Publié le 15 avril 2019 à 18:24 Demain | 193 vues

Une étude de l’université de Pittsburgh (Pennsylvanie) suggère que les odeurs communément considérées comme agréables pourraient diminuer l’envie de fumer.

Outre les problèmes de santé que provoque la cigarette, la consommation de tabac commence en France à peser sévèrement dans le porte-monnaie. Arrêter de fumer dans le contexte d’une activité stressante, angoissante peut vite se révéler un enfer. Pourtant le cercle vicieux de la cigarette comme pour toutes les drogues réside dans le fait que le manque, de nicotine dans ce cas, provoque du stress ou de l’angoisse incitant à fumer toujours plus. Plutôt que les patchs qui sont loin de convenir à tout le monde ou les vapoteuses qui recèlent d’autres dangers, une étude de l’université de Pittsburgh pourrait peut-être apporter de nouvelles pistes pour juguler l’envie de fumer. 

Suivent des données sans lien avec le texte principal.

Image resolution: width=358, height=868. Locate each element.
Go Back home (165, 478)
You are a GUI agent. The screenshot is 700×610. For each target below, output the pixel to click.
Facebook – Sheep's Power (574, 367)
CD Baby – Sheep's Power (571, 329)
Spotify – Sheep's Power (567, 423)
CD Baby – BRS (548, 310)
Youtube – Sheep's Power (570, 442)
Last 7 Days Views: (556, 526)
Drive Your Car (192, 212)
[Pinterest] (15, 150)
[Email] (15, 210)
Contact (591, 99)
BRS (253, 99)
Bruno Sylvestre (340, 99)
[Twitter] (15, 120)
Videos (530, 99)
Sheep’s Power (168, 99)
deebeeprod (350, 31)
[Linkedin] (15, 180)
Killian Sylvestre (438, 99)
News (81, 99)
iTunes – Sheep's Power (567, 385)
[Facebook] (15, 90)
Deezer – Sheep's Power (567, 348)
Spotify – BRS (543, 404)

De doux arômes pour oublier

L’étude s’est déroulée sur un panel de 232 fumeurs de 18 à 55 ans. Après un sevrage de nicotine de 8 heures, il leur a été demandé de sentir trois échantillons différents. Un à l’odeur de leur marque de cigarette favorite, le suivant à l’odeur agréable (chocolat, pomme, menthe, citron, vanille) et enfin un échantillon test sans odeur. Puis, les participants ont allumé une cigarette de leur propre paquet sans la fumer pour évaluer à ce moment T leur envie de la consommer sur une échelle de 1 à 100. Enfin, pendant cinq minutes, les cobayes sentaient de nouveau les trois échantillons d’odeur tout en notant leur envie de fumer toutes les minutes. 

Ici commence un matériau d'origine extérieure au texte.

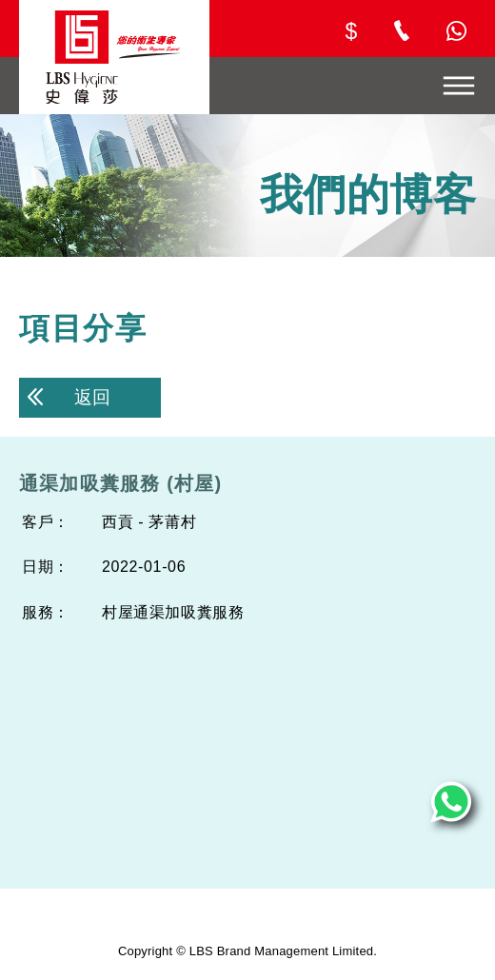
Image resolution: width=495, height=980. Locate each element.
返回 (69, 397)
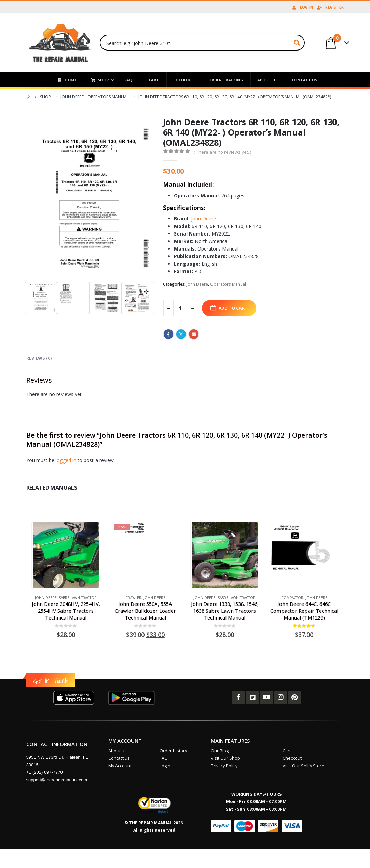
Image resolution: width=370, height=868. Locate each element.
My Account (120, 766)
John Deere (203, 218)
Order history (173, 751)
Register (330, 7)
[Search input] (197, 43)
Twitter (181, 334)
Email (194, 334)
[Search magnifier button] (297, 43)
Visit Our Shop (225, 758)
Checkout (292, 758)
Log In (302, 7)
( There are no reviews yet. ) (222, 152)
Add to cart (233, 308)
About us (118, 751)
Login (165, 766)
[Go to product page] (66, 555)
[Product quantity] (181, 308)
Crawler (133, 598)
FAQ (164, 758)
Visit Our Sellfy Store (303, 766)
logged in (66, 460)
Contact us (119, 758)
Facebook (168, 334)
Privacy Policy (224, 766)
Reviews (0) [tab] (39, 358)
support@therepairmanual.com (57, 780)
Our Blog (220, 751)
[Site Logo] (60, 43)
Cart (287, 751)
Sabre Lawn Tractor (78, 598)
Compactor (292, 598)
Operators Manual (228, 284)
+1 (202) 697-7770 (44, 772)
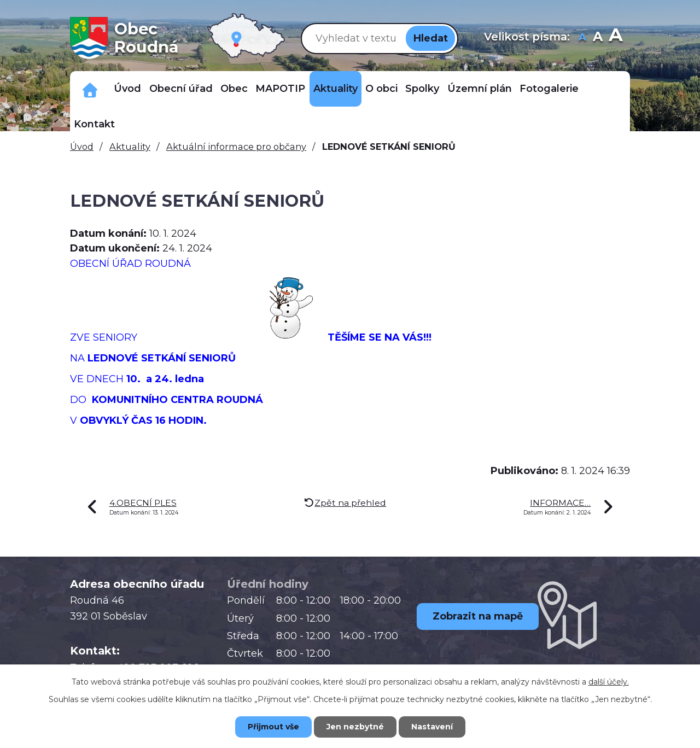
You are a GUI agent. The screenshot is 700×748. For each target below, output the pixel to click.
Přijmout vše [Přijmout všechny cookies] (273, 727)
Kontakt (94, 124)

Madeleine de Proust contre nicotine

 Verdict : d’une base de désir de fumer de 82 sur 100, les chercheurs ont observé qu’après avoir senti les échantillons, les participants avaient globalement moins envie de fumer. Et demi-surprise, les odeurs agréables apparaissent plus efficaces pour faire baisser ce désir provoquant une chute de 19 points sur 100 contre 11 points pour les odeurs de cigarettes de la marque du fumeur et 11 points pour l’échantillon sans odeur. Un écart significatif qui permet d’espérer une application concrète dans la lutte contre le tabagisme. Le docteur Sayette, directeur de l’étude à l’université de Pittsburgh, a émis l’hypothèse que la mémoire olfactive permettrait de distraire les fumeurs, à plus fortes raisons lorsque les odeurs sont prononcés et agréables. Elles seraient plus chargées émotionnellement.